Recentemente abbiamo potuto consultare una statistica che ha attestato che dal 1990 al 2020 la media salariale sia cresciuta in tutti i Paesi in esame al di fuori dell’Italia dove si è registrata una diminuzione del 2,9% (elaborazione Openpolis su dati Ocse).
Questo dato la dice lunga sulle prospettive del lavoro dipendente in ogni settore economico del nostro Paese che si caratterizza anche per un gap notevole tra il lordo contrattualizzato e il netto riconosciuto in busta paga ai lavora tori (il cosiddetto cuneo fiscale) con ritenute e costo del lavoro assai onerosi e che quindi scontentano sia i datori che i prestatori d’opera. Occorrerebbe che questi oneri permettessero di finanziare un sistema integrato di welfare pubblico adeguato a quanto detratto con ritenuta alla fonte come contributi e tasse sul reddito.

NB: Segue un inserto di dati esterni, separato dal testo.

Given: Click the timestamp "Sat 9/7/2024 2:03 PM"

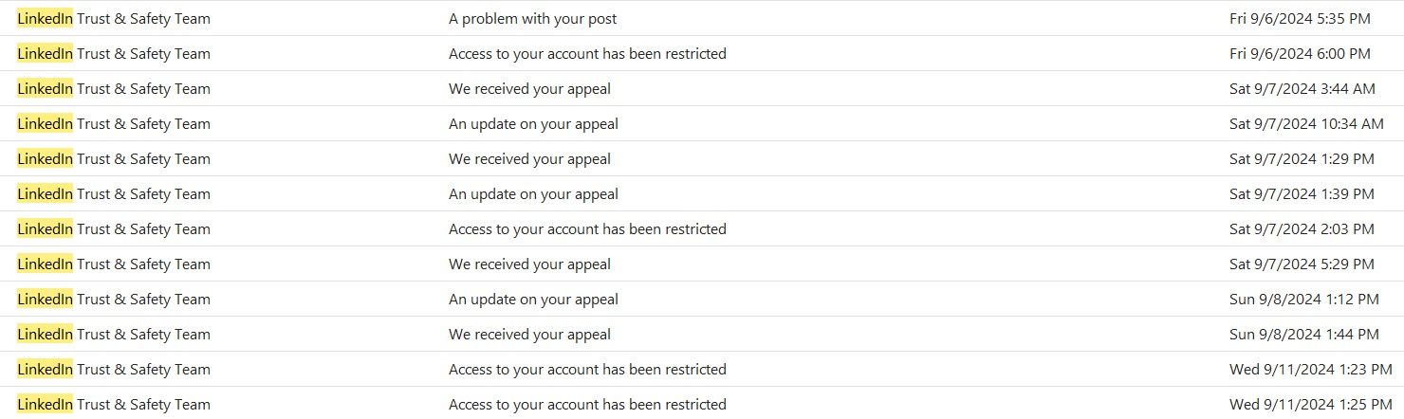Looking at the screenshot, I should click(x=1302, y=229).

Mi piacerebbe che la politica nazionale nell’affrontare i problemi del nostro Paese si potesse confrontare in modo unitario e pragmatico, senza guardare continuamente alle prossime elezioni, con i reali problemi derivanti dalla globalizzazione. L’Italia ha perso competitività nel manifatturiero nei confronti delle regioni asiatiche (Cina in primis) dove tanti prodotti sono realizzati con paghe ridotte e condizioni di lavoro estreme e pressanti. Le PMI avrebbero dovuto regolarsi negli anni decorsi facilitando la collaborazione tra imprese per creare al posto delle imprese esistenti delle organizzazioni più capitalizzate e dotate di mezzi finanziari, utilizzando oltre alle tecniche di M&A se del caso anche la normativa che disciplina la collaborazione indipendente nelle Reti d’impresa.
Uno dei principali problemi emersi dal 2008 in poi è il progressivo andare in crisi delle PMI quasi sempre per la mancanza di pianificazione nel ricambio generazionale, della inadeguatezza dei figli subentrati nell’attività ai genitori senza idee e regole di sana gestione aziendale e che non hanno capito in tempo le modifiche e le insidie del mercato molto spesso arrivati in Italia dall’estero (vedasi per tutti il caso Ikea e la scomparsa quasi totale della filiera del legno arredo in Italia ma si potrebbe discutere del medesimo problema per quasi tutti i settori economici).
Oggi l’esplodere dei costi dei noli dei trasporti marittimi in uno con le agevolazioni corpose per innovare e modernizzare la produzione industriale stanziate in Italia dal Mise (Industria 4.0, Sabatini e altro) potranno permettere alle nostre imprese di aggiornare in modo sostanziale i sistemi di produzione industriale riducendo in modo significativo i costi aziendali. Il sistema delle imprese ha pertanto un’occasione da sfruttare in modo veloce e puntale per riportare in Italia larga parte delle produzioni industriali, anche perché nel passato abbiamo perso intere filiere produttive che si sono spostate nei paesi dell’Est alla ricerca del miglioramento dei margini. Non è un caso che con la rarefazione del tessuto industriale e commerciale e l’esplodere delle procedure concorsuali in anni recenti è stata distrutta tanta ricchezza che ha coinvolto il sistema bancario, oggi impegnato soprattutto a ridurre i costi aziendali e a smaltire progressivamente i crediti deteriorati.
La riqualificazione del sistema economico del Paese, la sostenibilità delle risorse e la riduzione della dipendenza dall’estero potrà forse migliorare la vita degli italiani e dare stabilità al sistema finanziario ove si consideri che la pandemia trascorsa e la guerra attuale hanno ingigantito il debito pubblico e privato e non si può impunemente continuare ad incrementare il debito senza darsi delle regole certe di rientro.